▸ **Excerpt**:
________
Namaste everyone,
Speaking to you from afar through blog medium is Benjamin. I know I speak for the group when I say that some formula of words can’t begin to skim the curd of our eastern experience, so I suppose I’ll just start.
Once we reached the train station in Varansasi we got rickshaws to meet our intelligible and mysteriously smooth contact Pinku, who would show us around the city, and teach us Hindi in amazing leaps every morning. There had been a 3 day monsoon in Varanasi, which left a lot of the pothole-filled streets also filled with water, through which we splashed, weaving in and out of motorcycles, people, and most importantly cows for a bumpy 40 minutes. We arrived at our guest house called ‘Amar Bhawan’,tucked away in a cobblestone alley just a 5 minute walk from the banks of the Ganges River, and the Assighat. The house is spacious; metal grates compose the centers of each of the floors, where sunlight and an occasional conversation can shine through to floors above and below. As per usual, the house is complete with a rooftop and delicious meals served to us by our lovable Hindi speaking cook. Most of our attempts to communicate with her in English translate to “Can I have more food?” which isn’t always the case, but we always indulge. There’s a few other students from the U.S. in the house, and dozens of them who are staying in the city. Bucket showers never fail to keep us clean, except when there’s no running water, which was the case… all week. The power didn’t seem to stick around much either in the beginning; it was almost as if Varanasi, in it’s ancient and spiritual splendor, was doing everything in it’s power to reject industrialization and return to it’s original state. We were content following closely behind.
Within the first few days we immediately familiarized ourselves with the local cuisine – there’s our favorite Aum Cafe just down the street, serving ayurvedic food in a rooftop atmosphere, complete with the nostalgic taste of chocolate chip pancakes and mango lassis. Finding chai is no sweat off our backs (if we had sweat to spare), at a mere 4 rupees (under 20 cents) on the street. The Ashish Cafe doubles as a guest house with delicious fruit bowls, muesli, and omelets — a few steps out the door and you can enjoy your chai by the quick flowing, mocha colored, people filled Ganges. Occasionally we found ourselves treated to up scale, air conditioned, delicious Indian restaurants, in which we split naan, and other primarily vegan dishes together.
We all had our choice of internships, which would be intensive from 1-2 hours each day. We visited all of the options; stone carving, ayurvedic massage, jewelry making, music academy, astrology, and of course fire dancing.
Briana chose stone carving, and fell in love – Jake and I stumbled upon her one day in her designated carving room, on her beautifully detailed Om lotus incense burner.
Our leader Simone chose ayurveda, in which she already had a slight background with her extensive yoga wisdom and overall health guru-ness.
________
▸ **Material**:
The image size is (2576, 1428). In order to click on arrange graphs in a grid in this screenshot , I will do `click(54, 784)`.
________
▸ **Job A**:
Answer these questions from the Varanasi blog post, one per line:
(i) What is the name of the guest house where the group stayed?
(ii) How many rupees does chai cost on the street?
(iii) For how many hours each day were the internships intensive?
▸ **Job B**:
Write the next part of the Varanasi blog post, continuing on from its final sentence.

▸ **Exercise output A**:
(i) Amar Bhawan
(ii) 4 rupees
(iii) 1 to 2 hours

▸ **Exercise output B**:
Mariah and Kat decided on jewelry making, during which they learned Indian tongue twisters while hammering out wire with their blow torches.
Kat also did fire dancing in the afternoon, along with Jake and eventually Ole – one of the first nights we went to the teachers home, Krishna, to watch him preform for us in his unfinished brick loft overlooking the bustling street. It was one of the most amazing things we’ve seen thus far. The dance, which echoes ancient battle techniques, is a luminous spectacle for the eyeballs as Krishna whirled through the night literally in a ball of fire.
Bri (R.) decided to take the further route, both in a spiritual and physical sense, and do a one on one internship with her ‘Guru’ whose astrological wisdom deeply inspired her — she came to Hindi every day even more glowing and optimistic, if she could be any more so. He came to lecture us on the Gita, a section of the ancient epic the Mahabarita one afternoon and stunned us with his realistic and enlightening words.
“Brain without heart is machine; heart without brain is animal.”
Erin and I took our brains to the Music Academy, where she studied voice with her eccentric and knowledgeable voice instructor, and from what I could hear through the walls, learned beautiful eastern scales and multiple songs. I took sitar and tabla lessons, and ended up buying a sitar…
Cobie started at the Music Academy, then she changed her mind and decided she would do an intensive ayurvedic treatment that involved intensive bowel movement for half a day – then she fell in love with Guria.
Guria is an NGO run by a man named Hajit. They run an after school program for the children of sex workers, and they aid in women’s justice for sex crimes. We took a trip to the center and talked to both Hajit and his Irish volunteer Tom about the problems facing women in India, which is the 4th worst country for women in the world. We heard heart breaking stories of sex crimes and corruption in the police departments and the justice systems. To put the problem in perspective, many families of trafficked girls, who are usually living in poverty, are too ashamed to come forward; often, if a girl does manage to escape her captors, the bribed police will take her back, or worse.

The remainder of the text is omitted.